## TASK
Copy out the items line for line, starting with the line that contains "Show the 成交额 turnover indicator" and continuing through the end of the items, both ends included.

## LISTED ENTRIES
--

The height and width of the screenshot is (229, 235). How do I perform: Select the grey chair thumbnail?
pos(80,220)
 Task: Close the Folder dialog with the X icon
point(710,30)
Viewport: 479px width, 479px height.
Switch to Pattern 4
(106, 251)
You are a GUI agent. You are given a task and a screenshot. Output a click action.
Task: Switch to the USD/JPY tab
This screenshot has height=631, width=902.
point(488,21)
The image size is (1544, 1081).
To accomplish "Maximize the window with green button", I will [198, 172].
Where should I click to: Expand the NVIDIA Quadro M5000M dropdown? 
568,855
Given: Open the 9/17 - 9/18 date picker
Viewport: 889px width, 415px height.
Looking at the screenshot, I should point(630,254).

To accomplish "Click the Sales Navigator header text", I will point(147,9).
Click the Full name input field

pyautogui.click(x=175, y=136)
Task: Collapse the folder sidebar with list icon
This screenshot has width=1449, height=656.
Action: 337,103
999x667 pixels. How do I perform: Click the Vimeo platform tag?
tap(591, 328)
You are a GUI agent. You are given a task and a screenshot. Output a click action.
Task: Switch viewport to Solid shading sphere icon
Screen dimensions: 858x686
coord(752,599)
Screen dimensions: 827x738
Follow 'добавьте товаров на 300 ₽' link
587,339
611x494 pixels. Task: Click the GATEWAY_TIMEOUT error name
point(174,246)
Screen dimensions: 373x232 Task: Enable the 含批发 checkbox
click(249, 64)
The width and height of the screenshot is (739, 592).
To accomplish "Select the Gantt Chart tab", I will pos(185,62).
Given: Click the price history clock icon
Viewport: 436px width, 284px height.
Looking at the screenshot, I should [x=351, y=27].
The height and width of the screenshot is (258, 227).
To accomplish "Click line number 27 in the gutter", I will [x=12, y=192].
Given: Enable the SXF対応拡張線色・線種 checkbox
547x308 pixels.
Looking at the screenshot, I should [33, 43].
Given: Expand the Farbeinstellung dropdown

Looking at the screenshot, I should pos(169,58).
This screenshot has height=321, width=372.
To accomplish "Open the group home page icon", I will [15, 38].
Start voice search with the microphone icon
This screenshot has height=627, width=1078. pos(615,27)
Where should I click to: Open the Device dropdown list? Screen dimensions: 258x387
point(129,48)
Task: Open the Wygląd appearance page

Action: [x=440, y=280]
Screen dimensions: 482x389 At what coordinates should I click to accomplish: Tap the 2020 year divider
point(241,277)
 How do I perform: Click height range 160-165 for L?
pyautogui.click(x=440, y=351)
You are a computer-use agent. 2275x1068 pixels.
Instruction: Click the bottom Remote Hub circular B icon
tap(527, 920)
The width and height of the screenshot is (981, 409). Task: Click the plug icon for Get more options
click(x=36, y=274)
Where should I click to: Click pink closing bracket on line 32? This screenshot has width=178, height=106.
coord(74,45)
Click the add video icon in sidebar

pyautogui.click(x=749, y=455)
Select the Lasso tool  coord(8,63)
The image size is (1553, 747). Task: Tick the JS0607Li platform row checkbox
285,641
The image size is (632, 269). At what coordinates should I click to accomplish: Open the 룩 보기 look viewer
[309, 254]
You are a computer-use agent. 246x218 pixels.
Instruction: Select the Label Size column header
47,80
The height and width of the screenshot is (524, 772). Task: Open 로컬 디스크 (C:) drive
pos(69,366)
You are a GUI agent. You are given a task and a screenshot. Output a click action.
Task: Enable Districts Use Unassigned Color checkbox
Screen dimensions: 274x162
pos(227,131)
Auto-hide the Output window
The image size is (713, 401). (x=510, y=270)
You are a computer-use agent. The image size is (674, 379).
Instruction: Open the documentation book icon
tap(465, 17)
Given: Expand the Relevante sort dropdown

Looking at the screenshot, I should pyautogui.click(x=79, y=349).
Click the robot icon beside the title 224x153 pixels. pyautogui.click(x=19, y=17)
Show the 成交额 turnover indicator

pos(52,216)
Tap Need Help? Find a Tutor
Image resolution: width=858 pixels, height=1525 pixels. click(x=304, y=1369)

--

## CORRECT ANSWER
Show the 成交额 turnover indicator

pos(52,216)
Tap Need Help? Find a Tutor
Image resolution: width=858 pixels, height=1525 pixels. click(x=304, y=1369)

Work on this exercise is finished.